L’altra è fatta di progetti nuovi e addizionali.

La seconda distinzione chiave riguarda la natura delle risorse messe a disposizione dalla Ue.

Di 191,5 miliardi richiesti e ottenuti dall’Italia, 122,6 miliardi sono prestiti (Roma ha chiesto l’intero ammontare a disposizioni).

Il resto, 68,9 miliardi, sono sovvenzioni a fondo perduto e soltanto queste ultime possono incidere sulla riduzione del deficit.

Data la sproporzione tra il valore dei primi e dei secondi, l’equilibrio tra le due componenti mantenuto fino al 2022 e anche nella terza rata, composta da 10 miliardi in sovvenzioni e 9 miliardi di sovvenzioni, verrà meno da quest’anno.

Già nella quarta rata i prestiti peseranno per 14,1 miliardi, mentre la parte a fondo perduto sarà di appena 1,9 miliardi.

Quindi se si dovesse riuscire a ottenere l’assegno entro il prossimo dicembre, scongiurando uno slittamento al 2024, la parte in prestiti prevista per l’anno in corso sarebbe di 23,1 miliardi su 35 miliardi totali attesi.

Fatte queste premesse, il documento messo a punto dai tecnici delle Camere, prendendo in considerazione il Pnrr nella sua interezza, compresi quindi i progetti in essere, spiega che l’effetto peggioramento per il triennio 2023-2026 sarà di 139,8 miliardi.

Il calcolo è presto fatto.

Il Piano nel suo complesso porta a un aumento del debito del 122,6 miliardi, vale a dire la cifra complessiva dei prestiti.

Nel primo triennio di attuazione, il Pnrr, al contrario degli effetti previsti per il futuro, ha portato a un miglioramento di 17,2 miliardi del debito.

Tale cifra si ottiene con la differenza tra le entrate per cassa da sovvenzioni per 29 miliardi e la spesa per cassa di 11,7 miliardi.

I tecnici del Parlamento ricordano quindi che restano da erogare per cassa spese per 179,8 miliardi, mentre le entrate da sovvenzioni da incassare si fermano a soli 39,9 miliardi.

Totale 139,8 miliardi, con un impatto superiore alla semplice quota di prestiti richiesti dall’Italia in quanto sconta il miglioramento registrato tra il 2020 e il 2022.

Lo stesso ragionamento è applicato prendendo in considerazione la sola attuazione dei nuovi progetti.
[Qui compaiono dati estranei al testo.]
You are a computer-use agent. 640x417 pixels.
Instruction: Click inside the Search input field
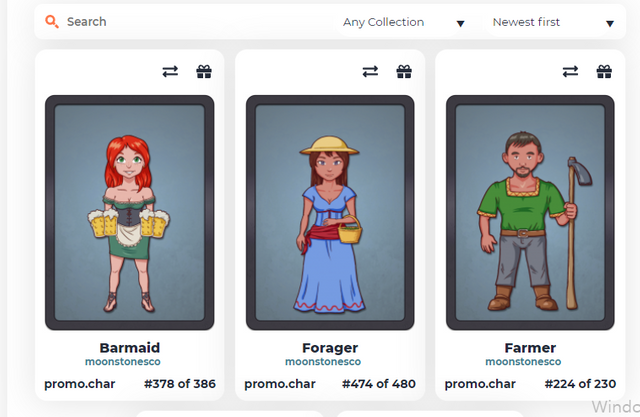tap(196, 22)
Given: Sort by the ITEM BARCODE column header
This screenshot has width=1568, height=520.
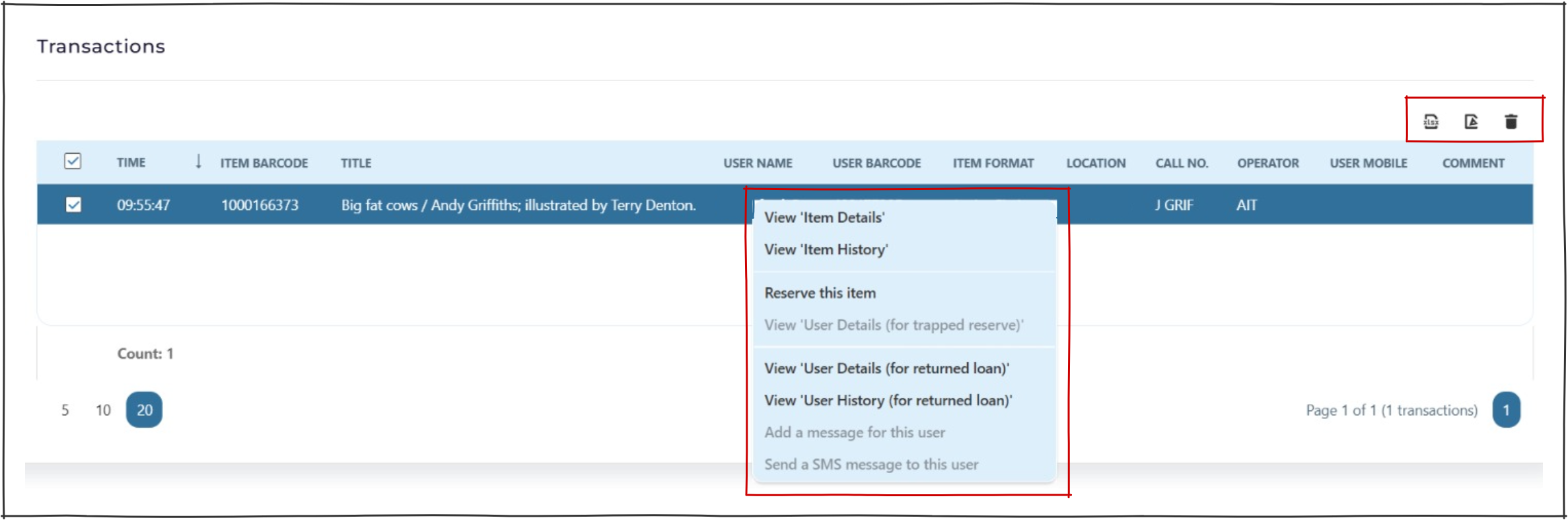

Anche in questo caso il maggior debito per 81,8 miliardi supera l’effetto netto imputabile ai nuovi progetti (55,6 miliardi).

Lo stesso documento precisa anche che i profili di finanza pubblica del Pnrr potrebbero “mutare significativamente” dopo la revisione del piano concordata con le autorità europee.

Ulteriori risorse arriveranno infatti dal capitolo RepowerEu, il programma di investimenti per rompere la dipendenza europea del gas russo.

All’Italia spetterà una quota di 2,7 miliardi di ulteriori sovvenzioni a valere sugli incassi di scambio di quote di emissione, il cosiddetto sistema Ets.

Roma ipotizza poi di poter prendere una parte della quota, di cui non si conosce ancora l’entità, dei prestiti del Recovery and Resilience Facility, il Pnrr europeo propriamente detto, non ancora usati dagli altri Paesi.

Per scongiurare contraccolpi, nel dossier viene suggerito di valutare se la revisione del Piano “possa eventualmente riguardare anche misure i cui effetti di finanza pubblica siano già stati registrati nel periodo di consuntivo 2020-2022”.

L’eventuale sostituzione di spese già finanziate con sovvenzioni con altre spese da realizzare a valere sulle medesime risorse in esercizi futuri “potrebbe comportare effetti migliorativi del deficit dei medesimi esercizi.

Ciò nell’ipotesi in cui le spese sostitutive dovessero riguardare “progetti in essere”, si legge ancora.

Quanto all’ipotesi di ricorrere a nuovi prestiti il consiglio è di usarli per finanziare interventi già previsti nei tendenziali, “ove sussista un beneficio in termini di interessi”, anziché come forma di copertura per nuovi progetti.

In questo modo i prestiti europei “sarebbero utilizzati in funzione meramente sostitutiva di prestiti di mercato, in modo da evitare effetti di aumento del debito”.

Considerazione da tenere presente mentre il Tesoro, da gennaio, ha già emesso titoli a medio e lungo termine per 201 miliardi, su un programma che si pone come limite massimo a fine anno quota 320 miliardi (nel quale sono inclusi anche i 23 miliardi di prestiti Pnrr) e rendimenti medio all’emissione al 3,55%.